===== Data to examine

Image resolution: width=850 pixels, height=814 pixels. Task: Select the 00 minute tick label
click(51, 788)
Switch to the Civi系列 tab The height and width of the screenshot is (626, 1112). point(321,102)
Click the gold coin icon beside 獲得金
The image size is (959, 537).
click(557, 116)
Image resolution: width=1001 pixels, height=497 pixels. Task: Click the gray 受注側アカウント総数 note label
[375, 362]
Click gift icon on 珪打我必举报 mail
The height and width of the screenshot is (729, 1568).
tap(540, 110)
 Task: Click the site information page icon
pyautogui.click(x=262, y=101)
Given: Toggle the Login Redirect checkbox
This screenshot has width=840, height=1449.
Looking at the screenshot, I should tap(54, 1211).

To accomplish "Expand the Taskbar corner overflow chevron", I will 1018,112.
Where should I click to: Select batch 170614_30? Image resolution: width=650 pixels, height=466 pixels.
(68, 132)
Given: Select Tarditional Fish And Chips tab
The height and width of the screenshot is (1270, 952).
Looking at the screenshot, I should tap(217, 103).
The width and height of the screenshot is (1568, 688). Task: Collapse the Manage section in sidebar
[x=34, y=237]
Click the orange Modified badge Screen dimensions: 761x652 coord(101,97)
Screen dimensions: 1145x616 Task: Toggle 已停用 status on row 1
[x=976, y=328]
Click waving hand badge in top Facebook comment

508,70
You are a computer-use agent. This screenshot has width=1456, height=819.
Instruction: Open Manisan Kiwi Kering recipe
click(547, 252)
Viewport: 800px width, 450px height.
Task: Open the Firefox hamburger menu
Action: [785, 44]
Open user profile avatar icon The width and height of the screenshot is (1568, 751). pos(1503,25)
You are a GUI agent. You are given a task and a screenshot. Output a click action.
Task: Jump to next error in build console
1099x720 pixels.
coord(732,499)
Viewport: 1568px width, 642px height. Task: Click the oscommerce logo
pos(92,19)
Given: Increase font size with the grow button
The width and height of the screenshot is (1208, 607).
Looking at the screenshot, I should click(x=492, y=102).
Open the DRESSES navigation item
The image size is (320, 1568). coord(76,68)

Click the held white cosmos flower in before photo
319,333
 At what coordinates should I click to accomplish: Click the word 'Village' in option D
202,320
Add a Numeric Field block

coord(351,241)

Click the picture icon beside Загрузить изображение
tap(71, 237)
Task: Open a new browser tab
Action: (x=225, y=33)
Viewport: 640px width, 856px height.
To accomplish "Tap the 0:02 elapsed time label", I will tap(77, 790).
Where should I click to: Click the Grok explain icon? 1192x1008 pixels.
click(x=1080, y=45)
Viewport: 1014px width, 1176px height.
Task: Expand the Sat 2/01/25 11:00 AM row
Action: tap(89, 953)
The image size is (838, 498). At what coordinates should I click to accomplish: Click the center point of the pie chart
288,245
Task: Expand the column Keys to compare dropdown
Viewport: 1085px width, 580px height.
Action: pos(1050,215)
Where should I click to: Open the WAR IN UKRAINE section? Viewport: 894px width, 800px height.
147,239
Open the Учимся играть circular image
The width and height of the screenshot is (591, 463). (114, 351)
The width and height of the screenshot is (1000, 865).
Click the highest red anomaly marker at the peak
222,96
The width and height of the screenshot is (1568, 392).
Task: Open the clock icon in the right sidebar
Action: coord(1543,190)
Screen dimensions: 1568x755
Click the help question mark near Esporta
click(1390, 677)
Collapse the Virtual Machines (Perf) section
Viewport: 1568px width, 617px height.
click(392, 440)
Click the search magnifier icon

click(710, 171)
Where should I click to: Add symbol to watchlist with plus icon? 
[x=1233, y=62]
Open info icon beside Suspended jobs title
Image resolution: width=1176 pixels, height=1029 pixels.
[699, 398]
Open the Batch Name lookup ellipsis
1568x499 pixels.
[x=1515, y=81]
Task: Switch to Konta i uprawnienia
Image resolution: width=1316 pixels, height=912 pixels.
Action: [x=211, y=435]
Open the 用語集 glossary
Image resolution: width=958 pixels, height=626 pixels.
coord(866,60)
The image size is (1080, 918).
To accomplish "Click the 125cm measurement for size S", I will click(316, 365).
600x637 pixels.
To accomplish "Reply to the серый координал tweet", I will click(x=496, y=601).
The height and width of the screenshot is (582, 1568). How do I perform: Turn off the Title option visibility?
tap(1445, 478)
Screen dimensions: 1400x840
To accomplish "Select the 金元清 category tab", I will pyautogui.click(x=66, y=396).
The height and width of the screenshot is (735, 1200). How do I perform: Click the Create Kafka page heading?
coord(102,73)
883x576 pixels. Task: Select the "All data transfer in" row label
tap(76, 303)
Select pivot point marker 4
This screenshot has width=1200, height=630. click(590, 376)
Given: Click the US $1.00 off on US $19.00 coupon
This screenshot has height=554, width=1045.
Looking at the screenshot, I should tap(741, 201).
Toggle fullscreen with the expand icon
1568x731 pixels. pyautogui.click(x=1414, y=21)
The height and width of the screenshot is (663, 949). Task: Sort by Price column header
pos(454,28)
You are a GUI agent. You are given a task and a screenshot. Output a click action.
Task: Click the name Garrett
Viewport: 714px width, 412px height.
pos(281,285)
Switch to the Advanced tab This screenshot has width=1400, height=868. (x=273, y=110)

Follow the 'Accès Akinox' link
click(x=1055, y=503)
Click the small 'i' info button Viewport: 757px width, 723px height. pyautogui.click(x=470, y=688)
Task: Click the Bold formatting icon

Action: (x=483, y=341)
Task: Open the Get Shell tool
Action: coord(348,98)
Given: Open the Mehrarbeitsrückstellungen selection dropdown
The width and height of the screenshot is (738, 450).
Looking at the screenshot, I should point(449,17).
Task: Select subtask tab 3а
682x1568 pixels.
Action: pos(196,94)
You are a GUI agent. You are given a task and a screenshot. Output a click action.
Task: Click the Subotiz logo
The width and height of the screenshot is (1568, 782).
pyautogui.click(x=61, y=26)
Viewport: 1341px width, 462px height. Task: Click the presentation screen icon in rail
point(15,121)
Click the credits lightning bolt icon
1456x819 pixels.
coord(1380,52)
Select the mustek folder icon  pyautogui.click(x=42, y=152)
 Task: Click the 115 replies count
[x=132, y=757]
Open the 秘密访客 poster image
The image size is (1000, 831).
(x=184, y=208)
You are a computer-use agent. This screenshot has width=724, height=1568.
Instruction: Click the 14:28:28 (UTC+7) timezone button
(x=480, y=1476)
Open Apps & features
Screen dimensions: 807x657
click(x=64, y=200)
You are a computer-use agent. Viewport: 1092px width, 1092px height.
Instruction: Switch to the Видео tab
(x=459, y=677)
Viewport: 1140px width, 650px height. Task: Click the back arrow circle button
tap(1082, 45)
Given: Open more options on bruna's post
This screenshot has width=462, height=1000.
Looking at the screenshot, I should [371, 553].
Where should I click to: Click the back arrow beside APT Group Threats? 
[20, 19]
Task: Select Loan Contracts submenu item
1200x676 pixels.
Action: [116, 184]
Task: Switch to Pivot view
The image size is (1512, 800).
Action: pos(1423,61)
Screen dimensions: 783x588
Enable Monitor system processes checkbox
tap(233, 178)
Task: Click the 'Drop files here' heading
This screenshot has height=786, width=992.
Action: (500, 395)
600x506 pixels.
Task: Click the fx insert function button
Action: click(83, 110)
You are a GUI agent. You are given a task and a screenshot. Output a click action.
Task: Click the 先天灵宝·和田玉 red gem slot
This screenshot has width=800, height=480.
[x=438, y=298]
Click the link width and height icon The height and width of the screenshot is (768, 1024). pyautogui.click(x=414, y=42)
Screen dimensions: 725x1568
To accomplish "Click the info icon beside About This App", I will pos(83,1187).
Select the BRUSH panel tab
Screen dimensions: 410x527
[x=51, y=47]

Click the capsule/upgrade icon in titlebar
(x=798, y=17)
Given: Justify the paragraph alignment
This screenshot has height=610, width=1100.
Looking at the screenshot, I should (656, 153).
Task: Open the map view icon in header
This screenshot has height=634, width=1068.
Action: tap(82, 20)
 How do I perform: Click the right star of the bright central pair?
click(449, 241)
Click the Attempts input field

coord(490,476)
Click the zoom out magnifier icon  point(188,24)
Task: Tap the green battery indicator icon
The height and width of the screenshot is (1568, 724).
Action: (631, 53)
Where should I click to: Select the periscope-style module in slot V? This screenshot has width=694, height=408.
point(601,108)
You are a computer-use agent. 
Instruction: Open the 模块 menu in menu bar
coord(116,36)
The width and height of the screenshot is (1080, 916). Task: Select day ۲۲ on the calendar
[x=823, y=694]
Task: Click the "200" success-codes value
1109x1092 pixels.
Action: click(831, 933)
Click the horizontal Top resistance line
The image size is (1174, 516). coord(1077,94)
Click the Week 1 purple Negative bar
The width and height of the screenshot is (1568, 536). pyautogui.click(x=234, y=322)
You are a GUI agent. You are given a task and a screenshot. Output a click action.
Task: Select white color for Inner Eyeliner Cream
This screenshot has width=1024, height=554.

==========

Activity:
Filter the lines above, keeping and copying those that contain "dropdown".

Exercise solution:
Task: Expand the column Keys to compare dropdown
Given: Open the Mehrarbeitsrückstellungen selection dropdown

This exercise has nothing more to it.